After cost overruns and delays that threatened to keep it grounded forever, a NASA airplane observatory is finally ready to take to the skies. Being launched today from Primdale Palmdale, California, the Stratospheric Observatory for Infrared Astronomy—a modified Boeing 747 with a 2.5-meter, German-built telescope on board—will fly at about 12,190 meters above Earth to snap high-resolution pictures of the Milky Way's center, star-forming regions elsewhere in the galaxy, and nearby galaxies. Unlike ground-based observatories, which cannot see infrared rays well because of atmospheric moisture, and space-based observatories, which ultimately run out of required cryogen, SOFIA will offer researchers the ability to service its instruments periodically on the ground.

Started in 1997, the project was originally estimated to cost about $250 million and launch by 2005. But by 2003, the anticipated expense had already ballooned to $375 million, and the Government Accountability Office cited SOFIA as an example of the unrealistic baseline estimates that have plagued many astronomy missions. As costs continued to escalate and the launch date got pushed back, NASA officials toyed with the idea of killing SOFIA entirely, leading its German partners to protest in 2006. NASA eventually decided to stick with the project even though the final bill came to well over $500 million.
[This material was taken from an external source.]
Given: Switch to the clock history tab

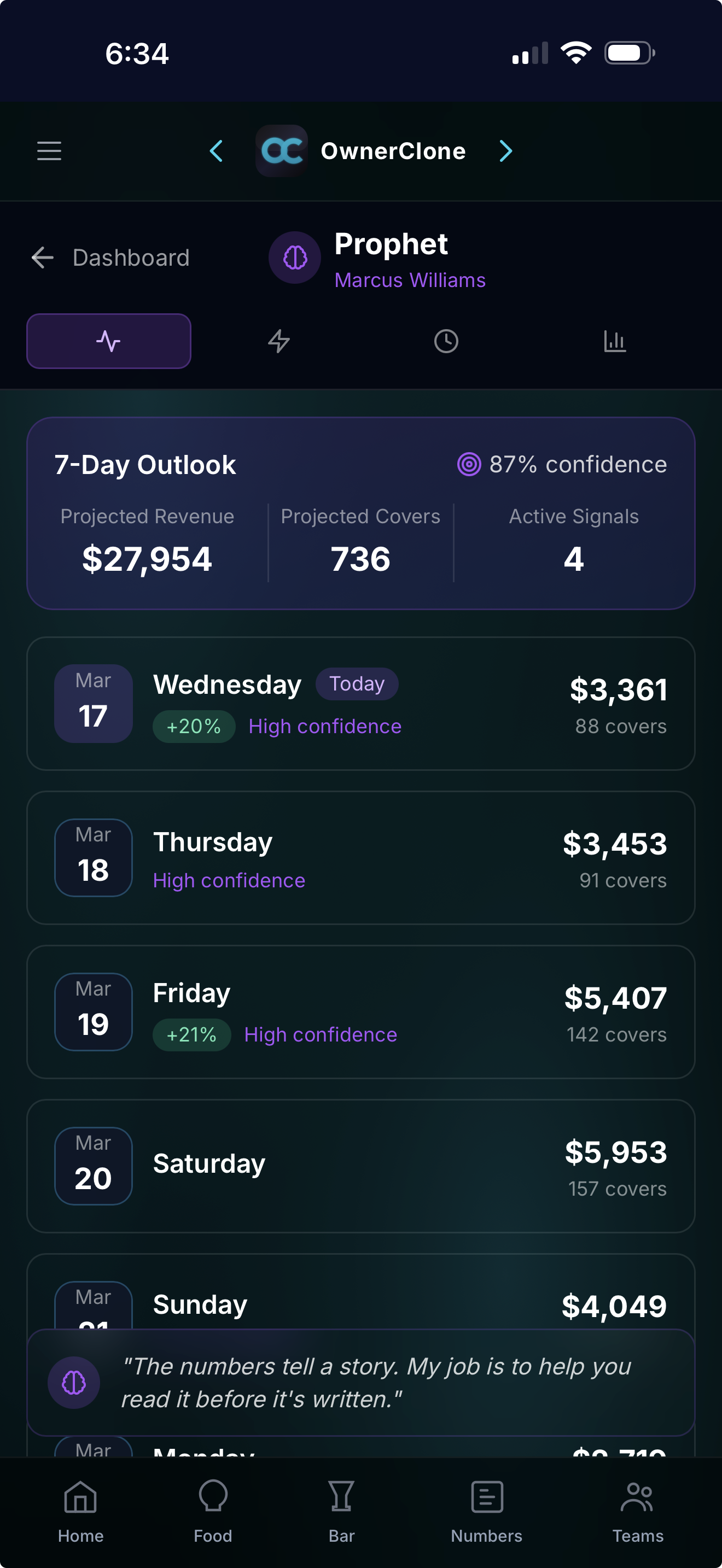Looking at the screenshot, I should click(446, 341).
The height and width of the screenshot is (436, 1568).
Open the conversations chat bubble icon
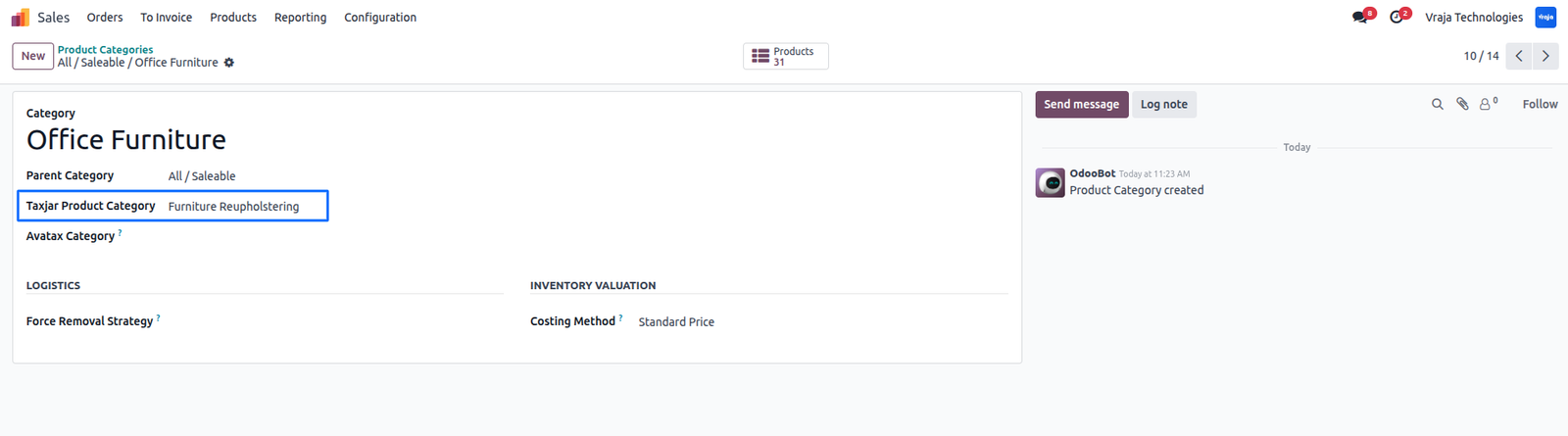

The first instrument to fly on board the observatory is the Faint Object infraRed CAmera for the SOFIA Telescope (FORCAST). When the plane takes off today for the instrument's first run of observations, it will have on board a scientific crew that includes Terry Herter, an astronomer at Cornell University who led the team that built FORCAST, and a dozen researchers and technicians from the United States and Germany.